Stored data entries:
----

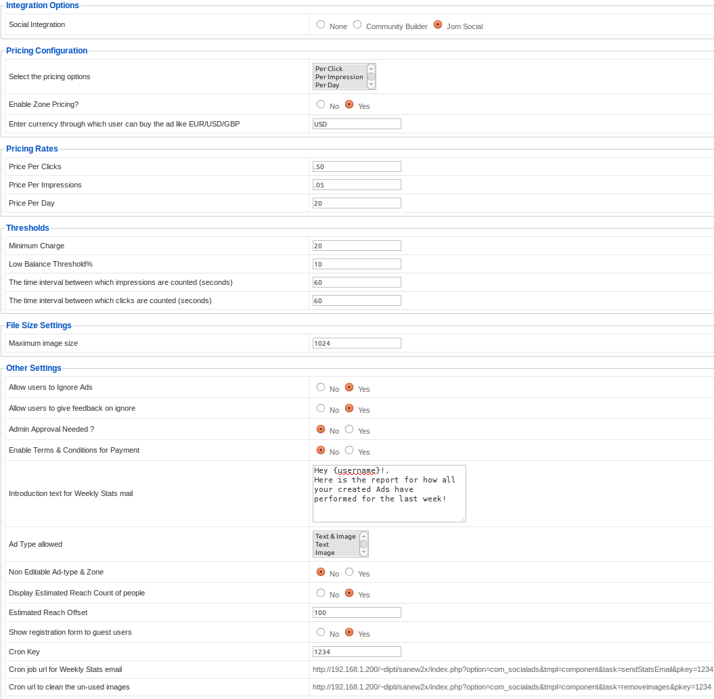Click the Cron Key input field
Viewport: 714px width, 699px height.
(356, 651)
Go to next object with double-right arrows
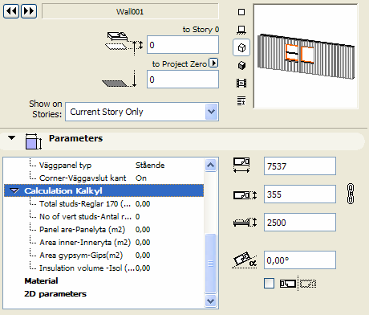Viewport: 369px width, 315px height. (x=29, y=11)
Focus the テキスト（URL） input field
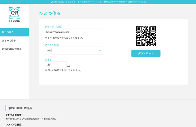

----

Give again, word for word, the lines above from the one with "Go to next object with double-right arrows" through the final line of the data, both ends included. Do not copy any picture.

Go to next object with double-right arrows
Viewport: 369px width, 315px height. (x=29, y=11)
Focus the テキスト（URL） input field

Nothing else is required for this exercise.